▶ _Dataset records_:
######
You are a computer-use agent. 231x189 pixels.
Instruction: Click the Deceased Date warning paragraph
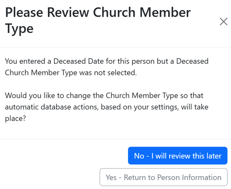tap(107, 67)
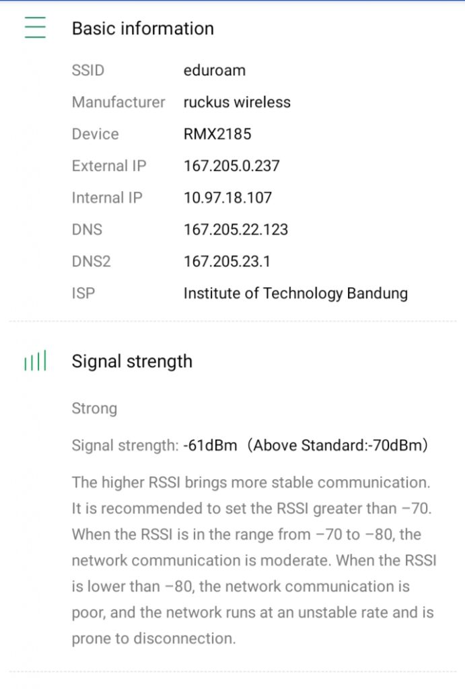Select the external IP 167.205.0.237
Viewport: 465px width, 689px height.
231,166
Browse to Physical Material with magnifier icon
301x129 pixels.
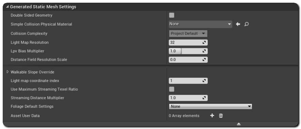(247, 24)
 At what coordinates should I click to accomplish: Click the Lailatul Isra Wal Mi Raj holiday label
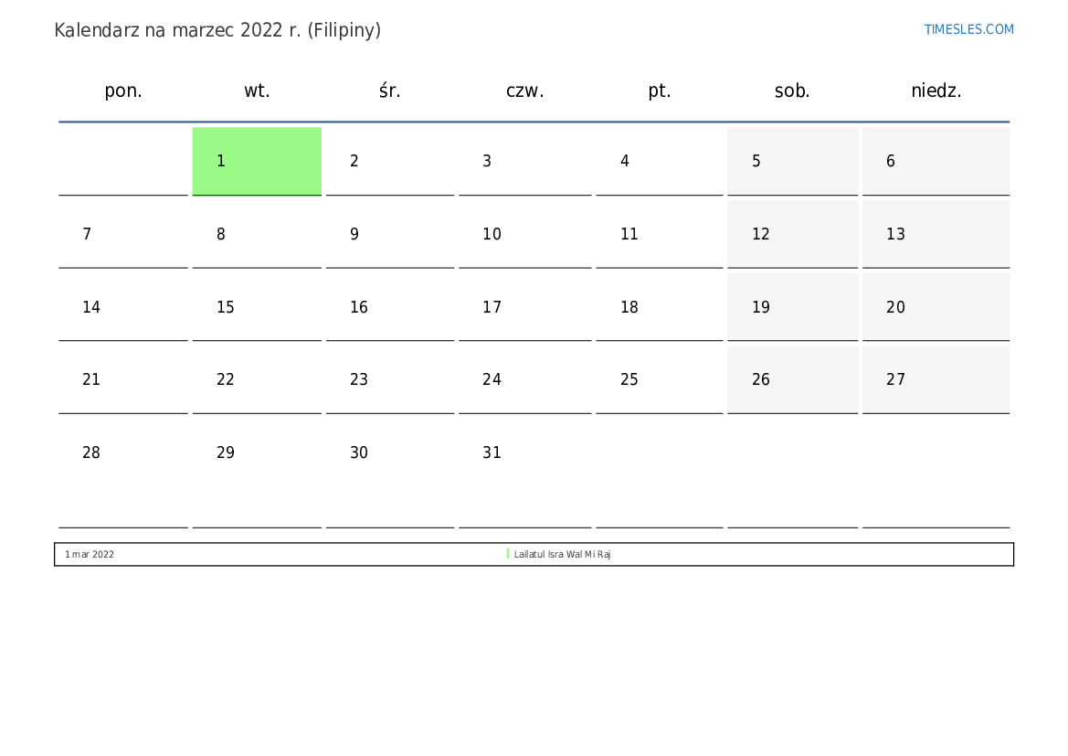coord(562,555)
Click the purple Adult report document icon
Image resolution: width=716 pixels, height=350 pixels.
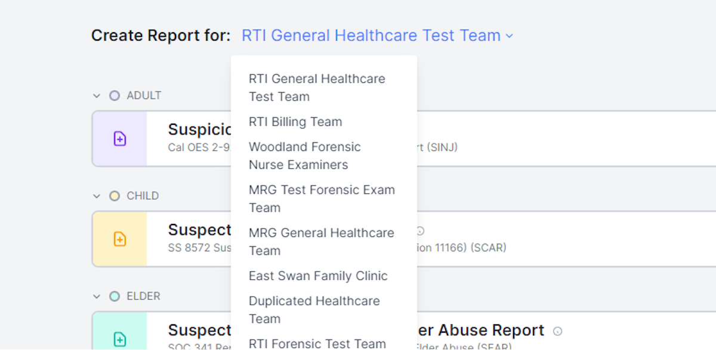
######
▶ _Work required_: Please retype the listing above word for word, skipping each picture.

▶ _Output of the task_:
You are a computer-use agent. 231x189 pixels.
Instruction: Click the Deceased Date warning paragraph
tap(107, 67)
Select the external IP 167.205.0.237
Viewport: 465px width, 689px height.
231,166
Browse to Physical Material with magnifier icon
301x129 pixels.
(247, 24)
 At what coordinates should I click to accomplish: Click the Lailatul Isra Wal Mi Raj holiday label
coord(562,555)
Click the purple Adult report document icon
Image resolution: width=716 pixels, height=350 pixels.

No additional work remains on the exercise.